Task to carry out:
For this exercise, repeat exactly the lines below starting at the line holding "Instruction: Click the Developer mode title" and ending at the line holding "Open Windows Explorer folder in taskbar", both included, with no extra lines and no pictures.

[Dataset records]
▽
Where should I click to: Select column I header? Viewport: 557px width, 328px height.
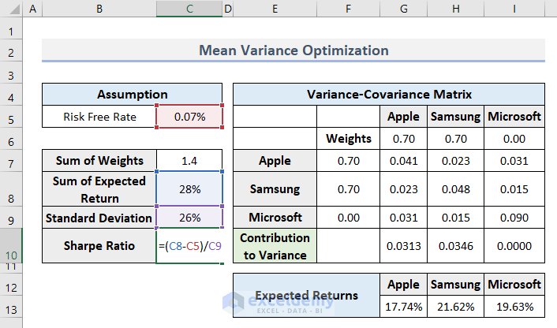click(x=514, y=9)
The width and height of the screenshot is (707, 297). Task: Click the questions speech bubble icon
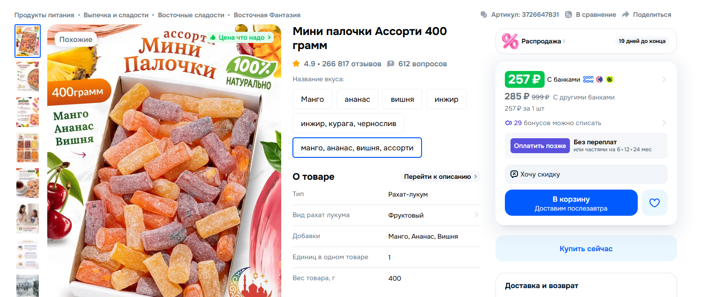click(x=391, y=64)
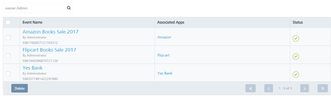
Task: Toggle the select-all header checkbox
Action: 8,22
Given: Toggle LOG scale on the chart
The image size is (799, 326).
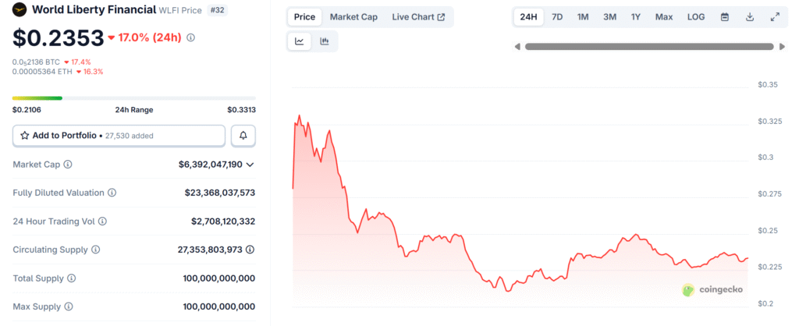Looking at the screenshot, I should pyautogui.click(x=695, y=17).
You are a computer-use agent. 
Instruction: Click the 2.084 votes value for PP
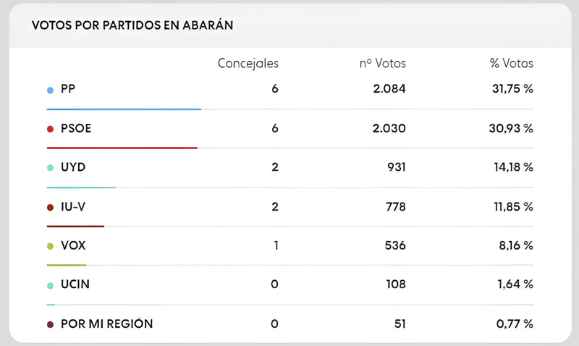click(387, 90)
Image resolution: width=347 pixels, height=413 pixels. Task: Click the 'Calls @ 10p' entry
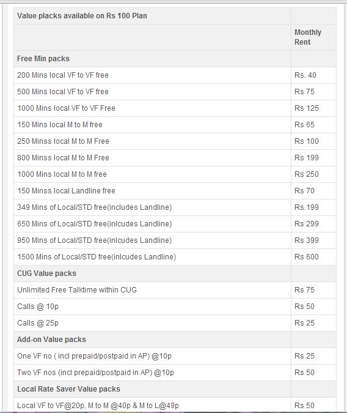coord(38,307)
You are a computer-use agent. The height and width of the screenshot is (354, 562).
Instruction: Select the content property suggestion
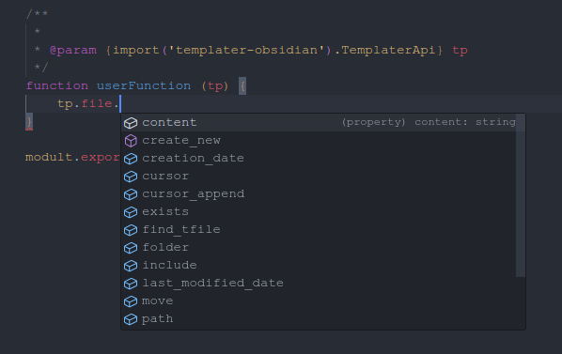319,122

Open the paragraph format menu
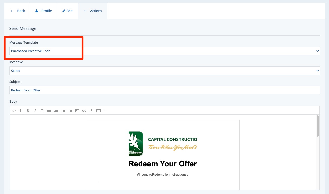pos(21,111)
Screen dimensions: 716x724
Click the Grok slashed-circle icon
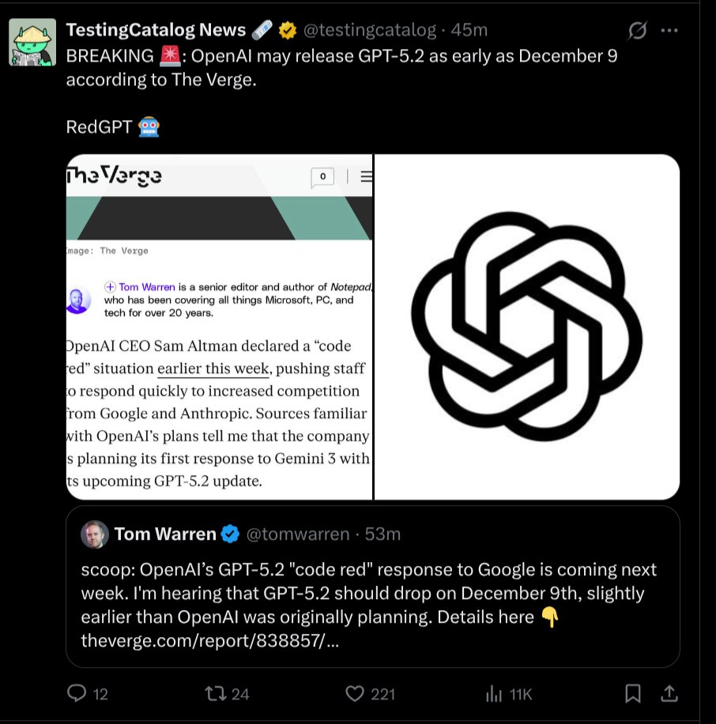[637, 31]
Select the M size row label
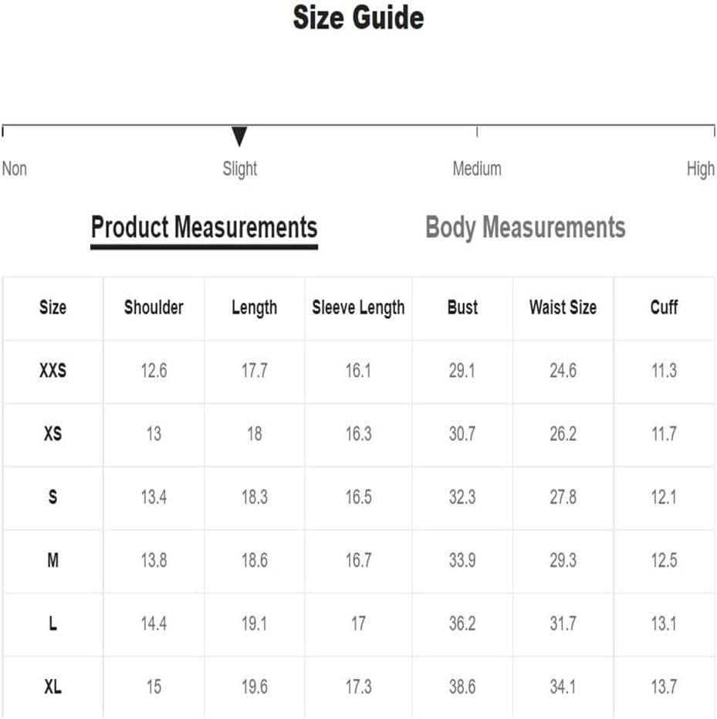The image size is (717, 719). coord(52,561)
△
▽
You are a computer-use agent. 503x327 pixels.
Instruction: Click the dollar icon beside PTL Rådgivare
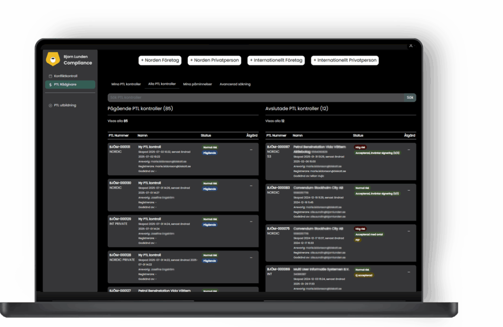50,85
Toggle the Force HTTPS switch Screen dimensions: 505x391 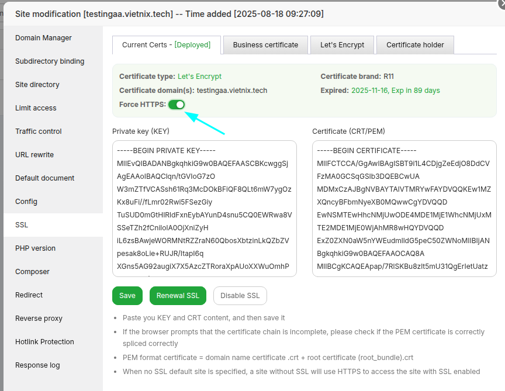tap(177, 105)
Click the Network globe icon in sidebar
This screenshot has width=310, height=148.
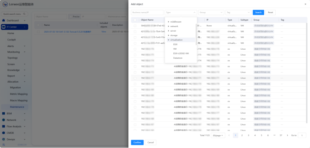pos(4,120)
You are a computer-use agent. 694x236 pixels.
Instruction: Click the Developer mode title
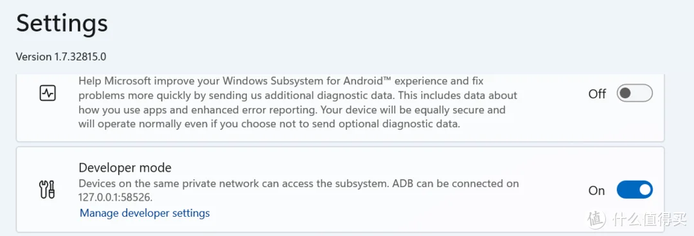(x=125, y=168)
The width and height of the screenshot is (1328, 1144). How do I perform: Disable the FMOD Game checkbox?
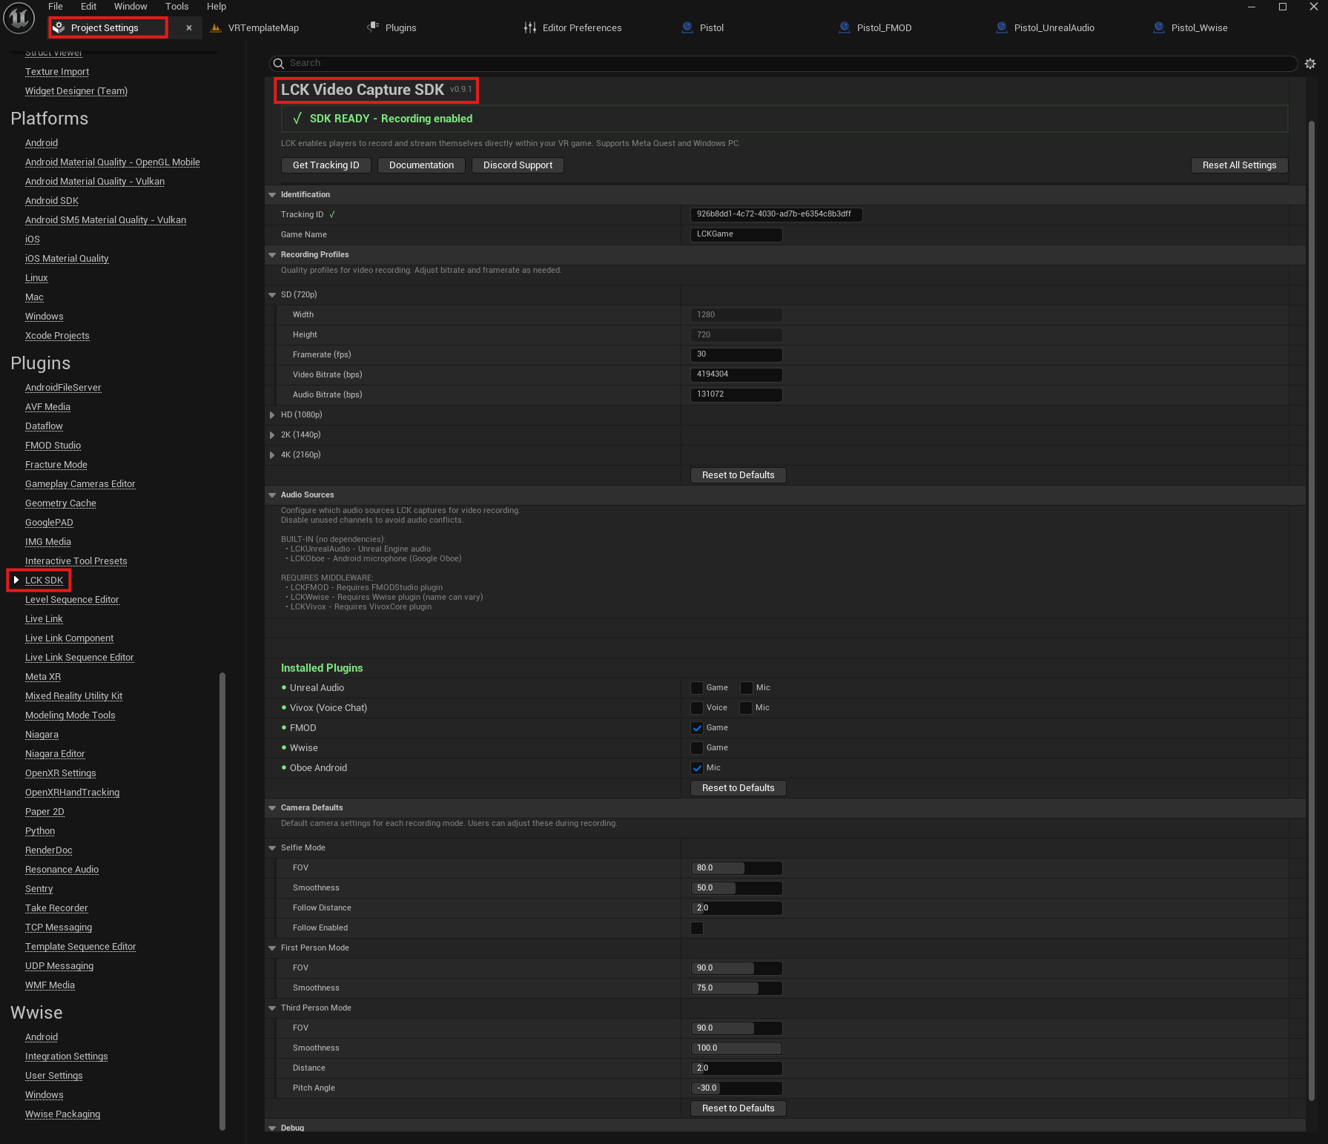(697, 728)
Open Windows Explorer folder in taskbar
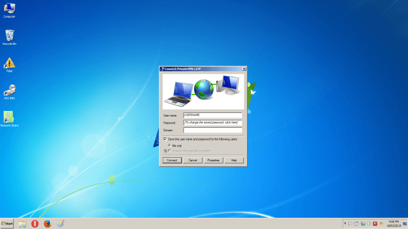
△
▽
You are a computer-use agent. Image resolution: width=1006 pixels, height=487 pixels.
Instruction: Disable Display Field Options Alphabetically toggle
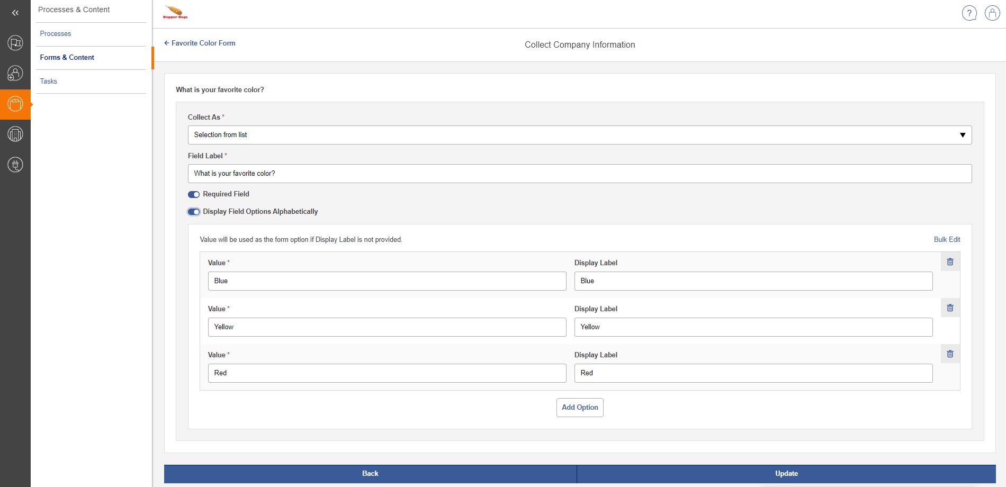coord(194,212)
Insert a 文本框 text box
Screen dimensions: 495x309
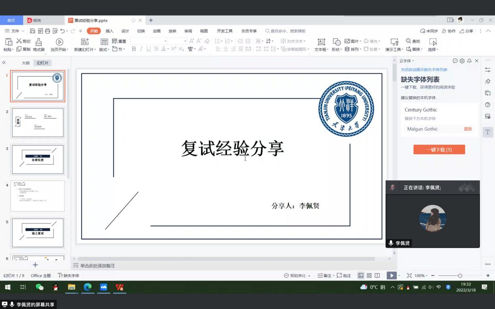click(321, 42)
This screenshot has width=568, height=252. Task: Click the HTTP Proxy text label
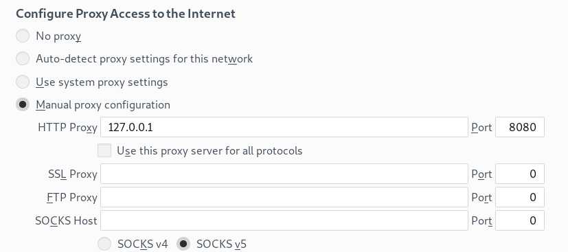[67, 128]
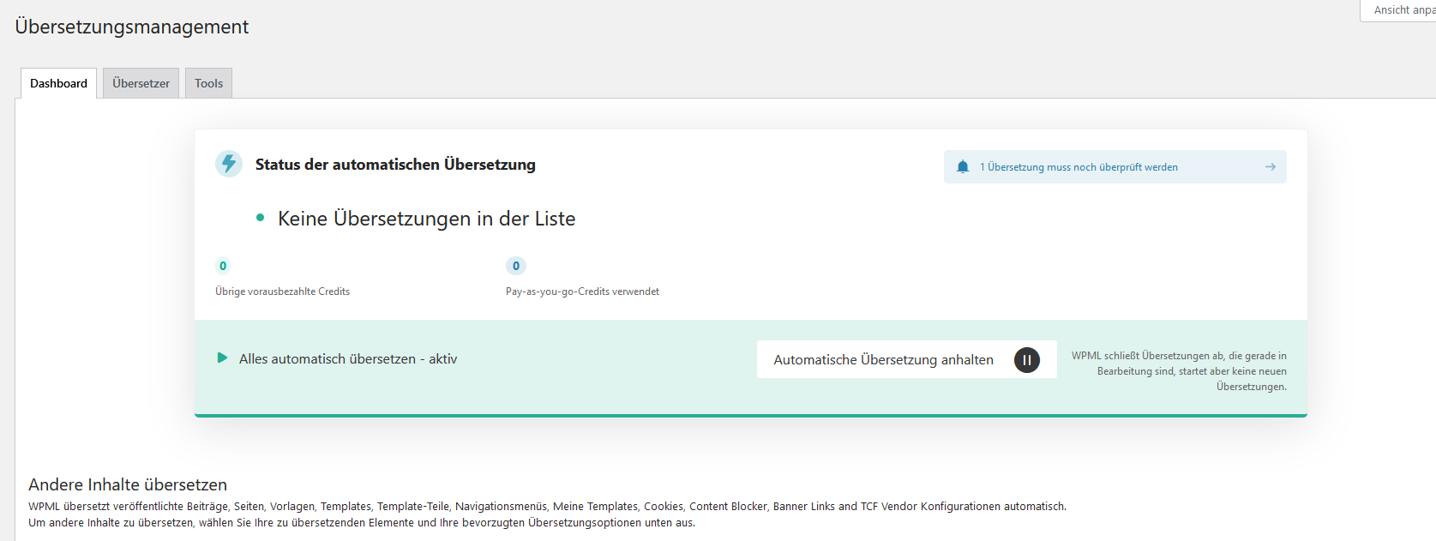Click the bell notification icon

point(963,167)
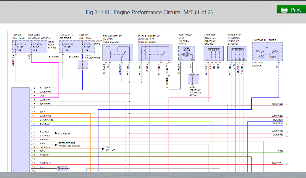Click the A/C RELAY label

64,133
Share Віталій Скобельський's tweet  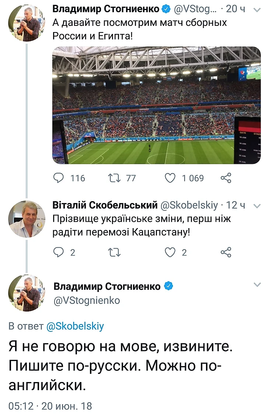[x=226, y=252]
△
Your solution:
Instruction: Click the Developer mode title
(x=125, y=168)
The width and height of the screenshot is (1328, 1144). How do I perform: Disable the FMOD Game checkbox?
(697, 728)
Open Windows Explorer folder in taskbar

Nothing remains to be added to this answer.